October 11, 2014 by William H. Scarle, Jr. 813-835-0129

We are not sure of the identity of Humpty Dumpty.  Perhaps the ditty originally referred to Charles I of England (1600-1649) who was executed by the Puritans.  Perhaps it was Richard III (1452 – 1485).  One thing is sure.  When he fell nobody could put him back together.  There is an important lesson in political philosophy here.  The destruction of a political order is disastrous if there is no viable government to replace it.  Chaos is worse than injustice.

Plato was the first Western Philosopher to expound this truth formally in his “REPUBLIC.”  Plato was not in favor of democracy.  He was convinced that if government was put into the hands of the people it would disintegrate into anarchy.  If everyone has his or her way there is no social order.  Where there is no social order there is chaos.  Since chaos is intolerable it will inevitably turn into tyranny since someone will come along promising to set things right and will take absolute power in the process.

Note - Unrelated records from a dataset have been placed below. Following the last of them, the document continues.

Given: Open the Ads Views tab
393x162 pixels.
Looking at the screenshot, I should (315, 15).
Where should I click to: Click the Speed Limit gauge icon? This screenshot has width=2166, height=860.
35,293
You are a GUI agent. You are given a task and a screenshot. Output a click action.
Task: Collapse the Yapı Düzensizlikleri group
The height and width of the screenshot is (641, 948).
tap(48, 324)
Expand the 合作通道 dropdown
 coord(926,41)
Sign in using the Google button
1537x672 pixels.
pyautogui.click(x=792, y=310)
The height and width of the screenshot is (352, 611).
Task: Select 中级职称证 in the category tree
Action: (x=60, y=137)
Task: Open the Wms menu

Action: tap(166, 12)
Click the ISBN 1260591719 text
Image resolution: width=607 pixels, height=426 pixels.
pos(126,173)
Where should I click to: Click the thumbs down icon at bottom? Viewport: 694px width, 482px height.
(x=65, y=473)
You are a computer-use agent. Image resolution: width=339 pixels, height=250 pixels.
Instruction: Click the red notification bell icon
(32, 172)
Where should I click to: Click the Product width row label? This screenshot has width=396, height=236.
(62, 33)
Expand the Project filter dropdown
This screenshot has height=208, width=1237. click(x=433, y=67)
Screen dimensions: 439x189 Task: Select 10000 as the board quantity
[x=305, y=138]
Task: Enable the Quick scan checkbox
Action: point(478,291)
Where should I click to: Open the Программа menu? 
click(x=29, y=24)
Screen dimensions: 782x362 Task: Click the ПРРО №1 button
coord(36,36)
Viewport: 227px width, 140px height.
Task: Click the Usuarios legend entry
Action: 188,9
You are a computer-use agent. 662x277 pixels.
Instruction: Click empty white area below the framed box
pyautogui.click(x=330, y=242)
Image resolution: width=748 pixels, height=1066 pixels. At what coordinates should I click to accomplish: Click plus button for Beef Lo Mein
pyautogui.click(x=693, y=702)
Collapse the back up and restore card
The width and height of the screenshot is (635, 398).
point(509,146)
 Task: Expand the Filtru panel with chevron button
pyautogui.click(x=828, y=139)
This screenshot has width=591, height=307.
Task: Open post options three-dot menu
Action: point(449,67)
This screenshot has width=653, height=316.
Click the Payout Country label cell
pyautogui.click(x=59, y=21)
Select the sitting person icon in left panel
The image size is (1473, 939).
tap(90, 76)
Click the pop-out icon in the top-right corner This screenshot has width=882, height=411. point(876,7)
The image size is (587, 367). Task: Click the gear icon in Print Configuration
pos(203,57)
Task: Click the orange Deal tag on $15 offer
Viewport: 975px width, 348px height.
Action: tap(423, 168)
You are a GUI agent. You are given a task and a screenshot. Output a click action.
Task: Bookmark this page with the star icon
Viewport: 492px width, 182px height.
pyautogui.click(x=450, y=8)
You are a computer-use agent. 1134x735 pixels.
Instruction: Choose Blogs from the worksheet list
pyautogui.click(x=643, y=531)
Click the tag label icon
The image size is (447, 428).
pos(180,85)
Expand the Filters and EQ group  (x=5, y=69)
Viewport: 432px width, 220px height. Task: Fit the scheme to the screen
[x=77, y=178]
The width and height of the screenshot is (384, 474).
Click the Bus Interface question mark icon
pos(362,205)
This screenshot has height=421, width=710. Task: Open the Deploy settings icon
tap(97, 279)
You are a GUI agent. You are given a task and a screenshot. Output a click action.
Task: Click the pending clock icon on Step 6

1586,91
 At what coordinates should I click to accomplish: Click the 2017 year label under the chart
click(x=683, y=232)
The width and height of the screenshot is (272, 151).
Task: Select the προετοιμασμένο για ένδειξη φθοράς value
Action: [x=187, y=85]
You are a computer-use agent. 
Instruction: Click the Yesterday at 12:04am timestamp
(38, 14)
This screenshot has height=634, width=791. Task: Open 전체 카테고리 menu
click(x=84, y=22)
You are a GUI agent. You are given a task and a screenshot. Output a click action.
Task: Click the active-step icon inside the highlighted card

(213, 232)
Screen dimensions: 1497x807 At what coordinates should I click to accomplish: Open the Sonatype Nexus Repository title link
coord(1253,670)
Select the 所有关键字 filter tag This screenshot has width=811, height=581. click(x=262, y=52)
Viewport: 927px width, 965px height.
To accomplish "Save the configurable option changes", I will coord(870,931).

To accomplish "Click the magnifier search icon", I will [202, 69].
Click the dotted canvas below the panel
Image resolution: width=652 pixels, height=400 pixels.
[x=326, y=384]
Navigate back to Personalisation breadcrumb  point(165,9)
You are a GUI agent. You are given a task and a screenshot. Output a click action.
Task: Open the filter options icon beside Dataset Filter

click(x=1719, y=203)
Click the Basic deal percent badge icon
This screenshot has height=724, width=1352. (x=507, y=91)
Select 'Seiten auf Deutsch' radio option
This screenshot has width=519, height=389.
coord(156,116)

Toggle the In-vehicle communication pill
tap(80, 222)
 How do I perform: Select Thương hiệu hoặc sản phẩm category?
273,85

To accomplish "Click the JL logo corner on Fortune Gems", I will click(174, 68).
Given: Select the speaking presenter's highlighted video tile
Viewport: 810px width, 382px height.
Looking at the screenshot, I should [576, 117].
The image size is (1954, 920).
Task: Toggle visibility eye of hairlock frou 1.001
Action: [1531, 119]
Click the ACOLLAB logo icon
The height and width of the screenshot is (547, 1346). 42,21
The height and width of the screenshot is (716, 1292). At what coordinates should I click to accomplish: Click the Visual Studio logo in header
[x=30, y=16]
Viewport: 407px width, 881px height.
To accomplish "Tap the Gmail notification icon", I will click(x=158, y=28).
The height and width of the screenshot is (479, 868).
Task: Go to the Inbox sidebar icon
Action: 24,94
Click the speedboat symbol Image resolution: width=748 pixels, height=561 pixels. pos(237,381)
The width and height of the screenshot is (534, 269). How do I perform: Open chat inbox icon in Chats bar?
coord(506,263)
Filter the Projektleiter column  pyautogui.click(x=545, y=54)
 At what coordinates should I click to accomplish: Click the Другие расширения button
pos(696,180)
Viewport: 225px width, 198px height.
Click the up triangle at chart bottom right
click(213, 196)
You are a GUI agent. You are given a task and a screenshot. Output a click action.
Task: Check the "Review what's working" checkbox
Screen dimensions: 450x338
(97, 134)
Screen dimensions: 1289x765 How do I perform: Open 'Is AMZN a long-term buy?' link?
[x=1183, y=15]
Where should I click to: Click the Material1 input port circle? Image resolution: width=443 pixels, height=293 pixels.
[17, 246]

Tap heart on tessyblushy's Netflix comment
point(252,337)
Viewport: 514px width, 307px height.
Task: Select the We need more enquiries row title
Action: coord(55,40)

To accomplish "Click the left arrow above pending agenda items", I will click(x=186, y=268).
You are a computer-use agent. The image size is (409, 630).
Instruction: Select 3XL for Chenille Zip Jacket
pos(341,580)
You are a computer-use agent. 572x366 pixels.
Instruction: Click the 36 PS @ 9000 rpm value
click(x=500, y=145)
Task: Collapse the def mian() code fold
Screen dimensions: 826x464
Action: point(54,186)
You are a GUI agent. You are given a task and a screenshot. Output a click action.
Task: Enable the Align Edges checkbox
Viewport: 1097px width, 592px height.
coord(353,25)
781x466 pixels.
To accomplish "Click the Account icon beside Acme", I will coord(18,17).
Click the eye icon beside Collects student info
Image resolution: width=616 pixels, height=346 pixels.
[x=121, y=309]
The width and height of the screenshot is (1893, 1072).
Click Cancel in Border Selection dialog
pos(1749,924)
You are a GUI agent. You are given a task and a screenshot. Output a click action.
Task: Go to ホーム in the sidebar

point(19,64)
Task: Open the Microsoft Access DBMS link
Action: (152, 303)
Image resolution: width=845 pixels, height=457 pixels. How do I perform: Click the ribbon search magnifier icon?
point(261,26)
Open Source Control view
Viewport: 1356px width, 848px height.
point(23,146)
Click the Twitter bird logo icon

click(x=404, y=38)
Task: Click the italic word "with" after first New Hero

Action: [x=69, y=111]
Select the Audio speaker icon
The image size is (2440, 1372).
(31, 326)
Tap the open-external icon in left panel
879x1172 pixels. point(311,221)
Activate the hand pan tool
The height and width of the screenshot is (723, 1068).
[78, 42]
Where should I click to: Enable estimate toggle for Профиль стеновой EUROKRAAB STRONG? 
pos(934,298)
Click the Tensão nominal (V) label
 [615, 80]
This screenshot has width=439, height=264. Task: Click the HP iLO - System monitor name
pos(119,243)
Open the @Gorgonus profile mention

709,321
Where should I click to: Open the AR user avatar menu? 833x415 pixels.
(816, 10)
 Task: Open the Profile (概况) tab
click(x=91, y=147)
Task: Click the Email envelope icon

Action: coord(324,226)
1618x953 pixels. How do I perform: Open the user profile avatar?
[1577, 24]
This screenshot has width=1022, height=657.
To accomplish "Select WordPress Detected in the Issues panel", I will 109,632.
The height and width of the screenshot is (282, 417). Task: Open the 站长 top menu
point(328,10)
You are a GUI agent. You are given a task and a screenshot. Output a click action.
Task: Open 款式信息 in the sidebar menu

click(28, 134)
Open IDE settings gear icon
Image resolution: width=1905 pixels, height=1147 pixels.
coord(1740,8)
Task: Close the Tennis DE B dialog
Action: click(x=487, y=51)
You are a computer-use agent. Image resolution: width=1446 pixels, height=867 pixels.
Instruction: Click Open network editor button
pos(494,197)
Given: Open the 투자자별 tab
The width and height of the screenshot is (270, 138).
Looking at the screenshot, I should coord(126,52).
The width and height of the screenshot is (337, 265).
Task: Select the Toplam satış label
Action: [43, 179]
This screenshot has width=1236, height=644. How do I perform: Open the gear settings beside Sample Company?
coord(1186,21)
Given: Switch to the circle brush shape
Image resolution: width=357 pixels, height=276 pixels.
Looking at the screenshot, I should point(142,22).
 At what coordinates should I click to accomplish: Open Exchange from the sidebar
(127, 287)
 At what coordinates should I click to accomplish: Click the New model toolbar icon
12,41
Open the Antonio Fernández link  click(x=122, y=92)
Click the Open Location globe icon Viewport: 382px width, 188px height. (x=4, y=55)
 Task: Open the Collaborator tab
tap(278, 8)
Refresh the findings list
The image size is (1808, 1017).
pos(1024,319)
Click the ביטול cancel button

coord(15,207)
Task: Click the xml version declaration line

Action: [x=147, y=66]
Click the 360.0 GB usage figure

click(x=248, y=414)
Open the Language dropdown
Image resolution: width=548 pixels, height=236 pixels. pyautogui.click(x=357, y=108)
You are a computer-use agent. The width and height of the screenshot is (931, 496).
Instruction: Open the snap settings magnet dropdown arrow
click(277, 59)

What Plato did not have was an underlying biblical world view to sustain the democracy.  The glue that held American democracy together was the conviction that the Creator had endowed the people with unalienable rights.  These were amplified in the Bible which even a Deist like Jefferson accepted as the foundation of the republic.  The people did not create the moral law.  It was a given.  The laws of the state were obliged to reflect the moral order of the universe.

Without this sustaining underpinning the revolution would have looked exactly like the French Revolution exemplified.  The destruction of the French monarchy, corrupt as it was, led to anarchy and produced government by guillotine.

The early communists also understood this principle.  They knew that the demise of the Russian Czarist rule would create the vacuum necessary to build the totalitarian state they envisioned.

The Apostles of the early Church also understood this principle.  Like Jesus himself they knew the Kingdom of heaven was not of this world.  The good news they proclaimed was empowered to change people, not governments.  When the people were changed by the power of God, they would change the way they governed.

The very first action of God in the Torah is to bring order out of chaos.  In instructing the Corinthian church is worship practice the Apostle says “God is not a God of confusion, but of peace…All things should be done decently and in order.”

I share these thoughts this week because of events taking place in Ferguson, Missouri and in Hong Kong, China.  Anarchy will bring about repression, not freedom.  When Martin Luther King led his followers in protest against racism in the United States he did not create mayhem.  He left that to others whose immoral life style was threatened.  It was a costly way, but it was effective.

As America’s underpinning by a biblical world view slips away Plato’s warning becomes more relevant.  He was very intelligent.  He understood that chaos produces tyranny.  My first prayer is that Americans learn to understand God.  If that fails, one hopes they might at least be a smart as Plato.